Um anjo no inferno
Pai, eu que esperava um bom
casamento, aqui só tenho tristeza, saí do céu e entrei no inferno. O João é por
demais sovina, trabalha de manhã à noite. Domingo só fico em casa, é a mesma
coisa que um ranchinho, nem forro tem. Broinha de fubá mimoso nunca mais que eu
comi, é só virado bem cedo e ir para a roça.
Sabe, pai, minha vida é só lágrimas.
De joelhos eu peço que o pai me acuda nesta agonia, até dá vergonha uma filha
sua estar num rancho, tem um fogão que é só fumaça. Muito eu me arrependo de
ter casado, de tão triste espero a morte.

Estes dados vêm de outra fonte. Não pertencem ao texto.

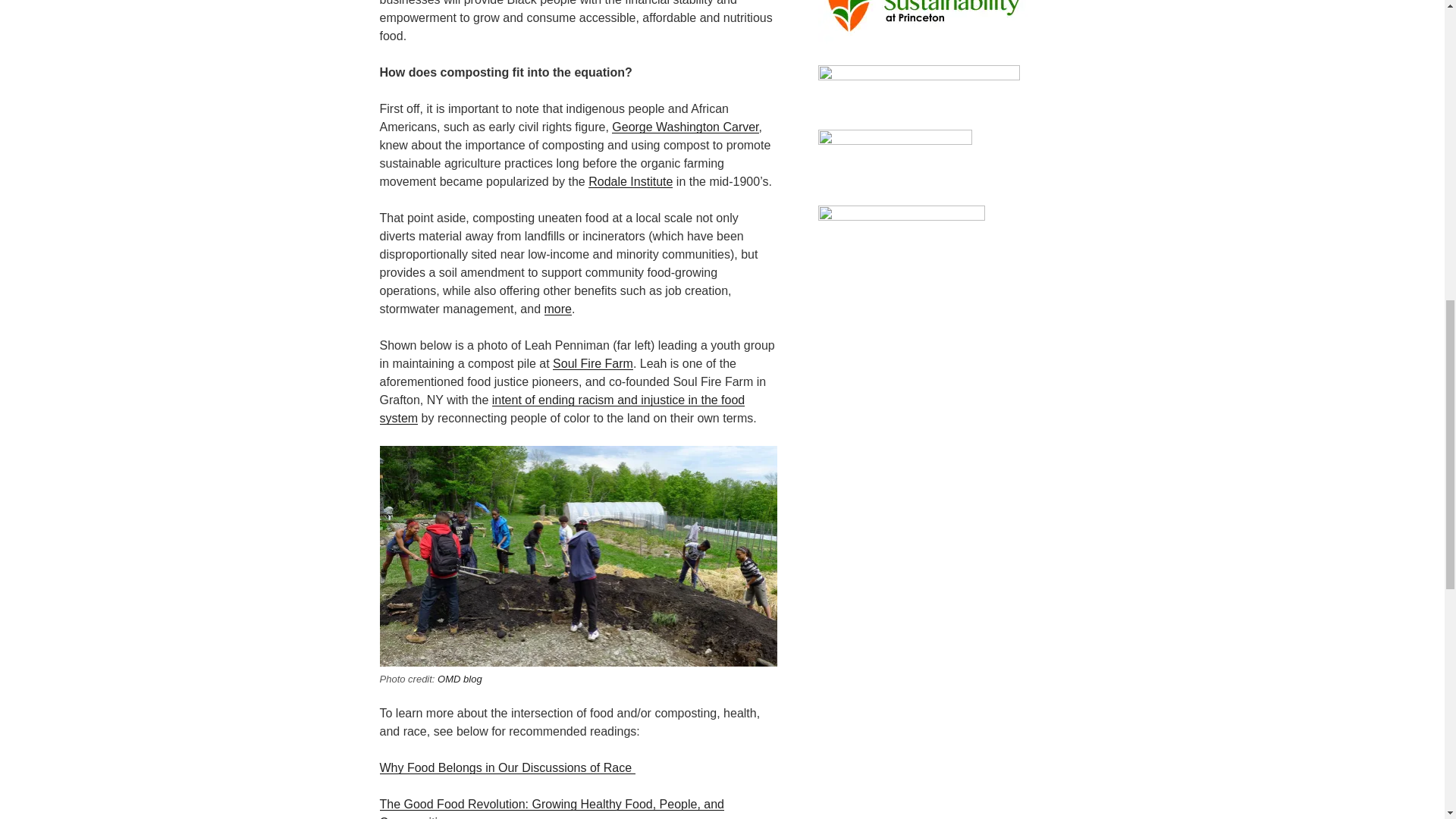
intent of ending racism and injustice in the food system (561, 409)
OMD blog (459, 678)
Rodale Institute (630, 181)
more (558, 308)
Soul Fire Farm (593, 363)
Why Food Belongs in Our Discussions of Race  (506, 767)
George Washington Carver (684, 126)
Given the description of an element on the screen output the (x, y) to click on. 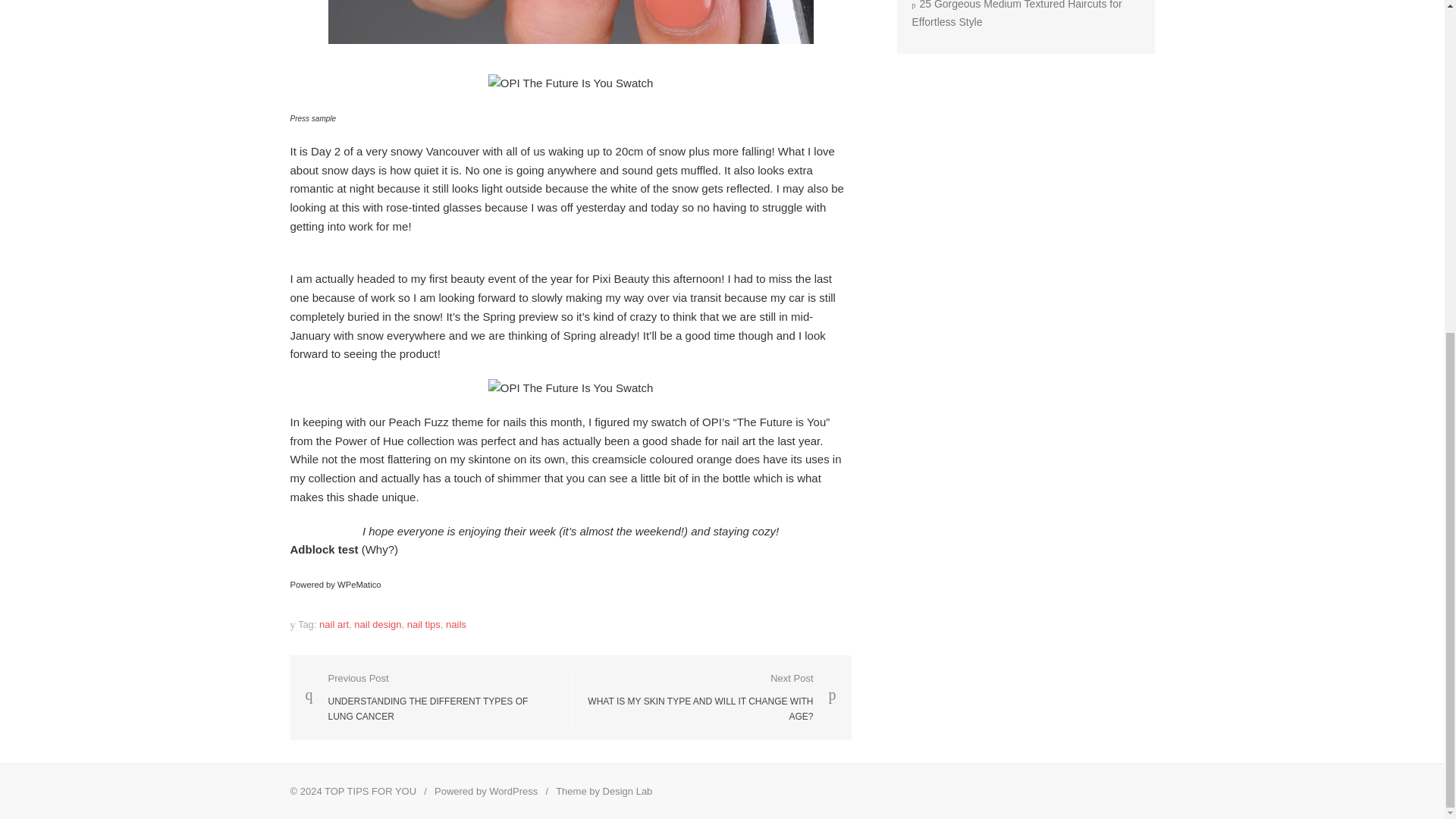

Fui tão iludida, a casa é do cunhado
José mais o rancho e vaquinha, sou então uma agregada? Pai, pelo amor de Deus,
salve a pobre de mim. Que a mãe arrume as mãos para o céu de ter um marido como
o pai. Não posso nem lavar roupa, não tem cocho nem tanque, devo esfregar na
bacia e ainda tirar água do poço de vinte metros, o balde é muito pesado.
Ai, pai, que desgosto eu sinto de ter
casado. Sinto porque a mãe bem queria o primo André. Eu cai direitinho no
inferno. No trabalho o João é um patrão, onde ele está a escrava tem de pegar
juntinho na enxada, isso é vida?
Se é pecado não sei, eu sonho toda
noite com o primo André. Paizinho, o João quer ficar aqui, mas o José está
devendo e não paga. Birrento o João deu aqui e parou nesta vargem. Bomba de
quem casa tão mocinha. O primo André ainda pergunta por mim?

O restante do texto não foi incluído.